Theatre Takes a “Step” Forward
Written by Jacob Brown on September 21, 2022
I snuck into the back of our auditorium just before call time. The room was packed to the brim with parents, teachers, and community members, all of whom had come simply to support the cast and crew. For a senior year musical, the pressure was on. I was the lead, Shrek, and the green face paint could only hide how nervous I was. This was my first lead role. Beyond the obvious, my first role of a popular character also requires my singing ability. All I could do was take my positions, put on my signature Shrek grimace, and encourage my fellow actors as the chorus opened the show.

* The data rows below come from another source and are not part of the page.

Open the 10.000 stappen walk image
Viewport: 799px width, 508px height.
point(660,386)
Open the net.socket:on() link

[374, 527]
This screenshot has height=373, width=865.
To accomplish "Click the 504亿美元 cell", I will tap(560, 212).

Looking back, that performance was one of the easiest to do in my life. The choreography was simple. The cast was inexperienced and just doing it for fun. I was only beginning my journey into acting. As a theatre major at Kansas Wesleyan University, I have come to understand just how challenging performing on stage can be, and how rewarding overcoming that challenge feels.
Theatre at KWU
This fall, KWU Theatre, under the direction of Karen Brassea, is committed to the production of a comedy based on an Alfred Hitchcock film, The 39 Steps. This play is set in 1930’s Great Britain, where a hapless man gets wrapped up in a sinister plot filled with spies, murder, and most dreadful of all, Scottish accents. With a cast of nine members, the actors cover a wide variety of characters. With several people new to acting altogether and many returning actors, the motley crew fully commits to the acting, regardless of character roles.
Karen Brassea – Director
While discussing the play with director Karen Brassea, she revealed a few insights to the play. “It is an extremely complicated show. There are a lot of moving parts.”

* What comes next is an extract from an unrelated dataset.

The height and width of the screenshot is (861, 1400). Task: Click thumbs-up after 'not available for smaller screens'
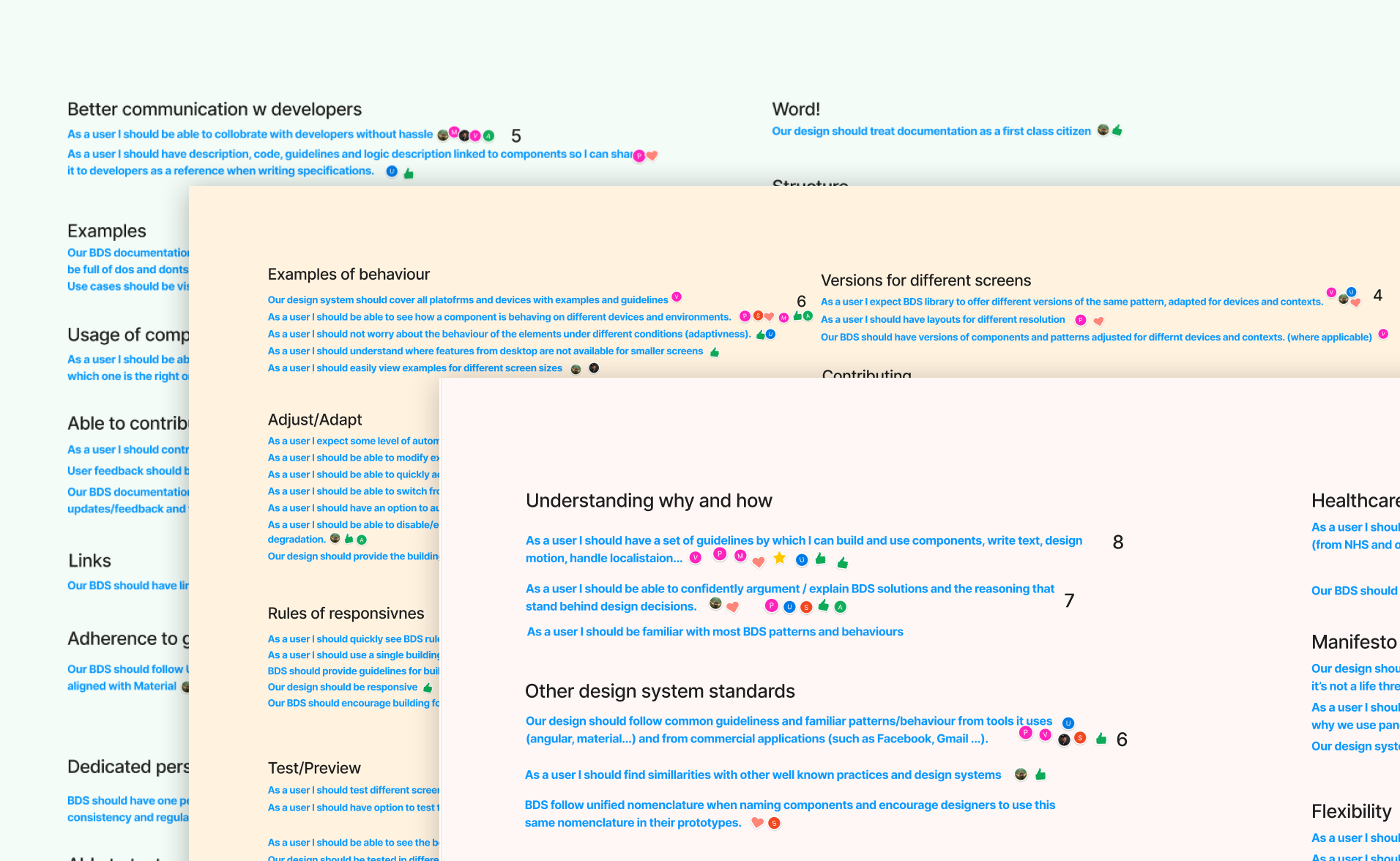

Karen, a former Broadway actor, has been directing plays and musicals at Kansas Wesleyan for eight years. With her experience, she has guided many young actors though difficult productions before. With her style of directing, she can quickly make changes when needed. Karen uses a technique called “Organic Directing.” This method allows for a director to stray from the directions in the script and block and choreograph based off the need of the production and actors. This allows for more originality and versatility. In my own personal experience, she allows the actors the freedom to be the characters, after she helps them find the role and its details.
Karen also is known for her encouraging words and smiling face at practices. Always quick to lighten the mood and assure new actors not to get upset with themselves, Karen’s positive attitude strengthens the safe aura that the theatre represents. “The theatre should be a safe space for everyone to express themselves and be emotive without fear of judgment,” is a statement made regularly by Karen in Fitzpatrick Auditorium.
Maddie Johnson – Milkman, Mr. Memory, Inspector, Dunwoody
Another joyful personality in the theatre is Maddie Johnson, a sophomore Education Major at KWU. Maddie is a clown, meaning she plays male and female roles for short periods of time. Some notable roles she plays are Mr. Memory, a theatre act which is key to the story, a police officer, a milkman, and many more. Maddie told me,” My role(s) e(s) in this show is pushing me in every direction. I’m having to learn new dialects, pantomiming, genderbending, and playing off the other actors on stage. Thinking on our feet is especially important.” Covering several different accents, this play is not Maddie’s first at KWU.
“In my first year of college, we performed “Arsenic and Old Lace,” I helped backstage, it was the most rewarding show I had ever been a part of. I learned how to use a round saw, paint detail, and lights. Not only did I learn a lot about light technology, but I also learned how much work goes on behind the scenes.”
Maddie also has a long-held love of the theatre, “I have always loved theater but what really got me going was my first community theater performance in my hometown. We did “Belongings”, and I was cast as my best friend’s little sister.”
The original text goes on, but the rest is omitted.